Em certo momento, Harrison passa o bastão (um piloto de lousa, especificamente) para Katherine. Nada demais, exceto por essa passagem acontecer em um close (com musiquinha, claro!). Poucos minutos depois, em outro close, Vivian entrega a Dorothy a pasta em que recebe o título de coordenadora. Essas “passagens de bastões” (dos brancos aos negros) em primeiros planos são, sem dúvidas, desnecessárias.

A história ocultou suas identidades e nos privou do direito de conhecê-las, do direito de saber que (nós, mulheres) não cabemos em nenhum limite, em nenhum padrão ou em nenhum tipo de prisão que o patriarcado nos impõe e nos impôs sempre. Nós (as mulheres) levamos os homens para o espaço!

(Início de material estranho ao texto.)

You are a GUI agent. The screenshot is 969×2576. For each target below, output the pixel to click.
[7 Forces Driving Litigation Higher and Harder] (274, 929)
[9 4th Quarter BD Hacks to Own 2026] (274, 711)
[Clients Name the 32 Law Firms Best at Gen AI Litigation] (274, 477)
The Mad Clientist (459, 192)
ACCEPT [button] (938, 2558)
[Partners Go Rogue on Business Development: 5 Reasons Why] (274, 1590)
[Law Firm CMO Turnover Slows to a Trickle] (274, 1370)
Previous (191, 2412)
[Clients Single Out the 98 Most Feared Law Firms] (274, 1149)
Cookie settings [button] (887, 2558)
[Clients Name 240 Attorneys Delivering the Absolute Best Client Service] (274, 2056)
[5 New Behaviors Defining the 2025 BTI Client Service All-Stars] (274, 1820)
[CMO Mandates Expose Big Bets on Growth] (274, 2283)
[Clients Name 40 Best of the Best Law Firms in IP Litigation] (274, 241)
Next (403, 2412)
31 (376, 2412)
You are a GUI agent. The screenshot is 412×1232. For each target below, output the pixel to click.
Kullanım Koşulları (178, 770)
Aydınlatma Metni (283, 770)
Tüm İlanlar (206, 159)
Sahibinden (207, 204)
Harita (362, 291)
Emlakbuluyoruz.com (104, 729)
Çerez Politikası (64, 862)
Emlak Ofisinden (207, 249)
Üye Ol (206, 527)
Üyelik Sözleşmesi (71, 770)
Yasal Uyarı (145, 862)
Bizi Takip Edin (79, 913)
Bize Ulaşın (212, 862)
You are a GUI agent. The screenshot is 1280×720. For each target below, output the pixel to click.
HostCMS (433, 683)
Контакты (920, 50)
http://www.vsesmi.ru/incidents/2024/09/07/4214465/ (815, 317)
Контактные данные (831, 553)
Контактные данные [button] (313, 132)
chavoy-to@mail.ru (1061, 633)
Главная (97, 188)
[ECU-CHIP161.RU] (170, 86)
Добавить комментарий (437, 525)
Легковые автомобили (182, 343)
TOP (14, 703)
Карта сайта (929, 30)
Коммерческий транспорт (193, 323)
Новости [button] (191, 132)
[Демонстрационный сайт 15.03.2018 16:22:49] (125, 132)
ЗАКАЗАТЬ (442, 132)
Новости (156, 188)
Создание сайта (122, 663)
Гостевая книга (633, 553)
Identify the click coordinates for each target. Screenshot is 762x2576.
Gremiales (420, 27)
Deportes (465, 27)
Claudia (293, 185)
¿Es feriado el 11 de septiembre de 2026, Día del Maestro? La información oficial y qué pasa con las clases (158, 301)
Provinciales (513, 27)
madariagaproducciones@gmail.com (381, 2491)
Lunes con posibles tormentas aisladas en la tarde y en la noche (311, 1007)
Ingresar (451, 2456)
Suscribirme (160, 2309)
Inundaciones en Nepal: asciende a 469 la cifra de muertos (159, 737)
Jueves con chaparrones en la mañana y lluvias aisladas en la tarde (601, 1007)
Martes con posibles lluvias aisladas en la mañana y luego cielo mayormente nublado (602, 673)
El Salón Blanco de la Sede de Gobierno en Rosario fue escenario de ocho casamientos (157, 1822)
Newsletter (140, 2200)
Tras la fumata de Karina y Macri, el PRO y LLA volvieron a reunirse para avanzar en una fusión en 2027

Assim, não dá pra negar que Estrelas Além do Tempo tem o mérito de uma obra de urgência, necessária, que traz à tona a voz, o pioneirismo e a importância dessas heroínas.  É muito forte vibrar a cada vitória delas. O filme retrata, ainda, muito bem a realidade hostil de poucas décadas atrás. Ainda que, no fundo, muitos aspectos do filme acabam se encaixando na máxima “filme para branco ver“, não chega ao ponto de ser um Histórias Cruzadas  no Espaço (como brincou a atriz Leslie Jones). Ele cumpre bem essa responsabilidade e não perde, de todo, a mão na representatividade e no cuidado com as personagens. Merece (e precisa) ser visto.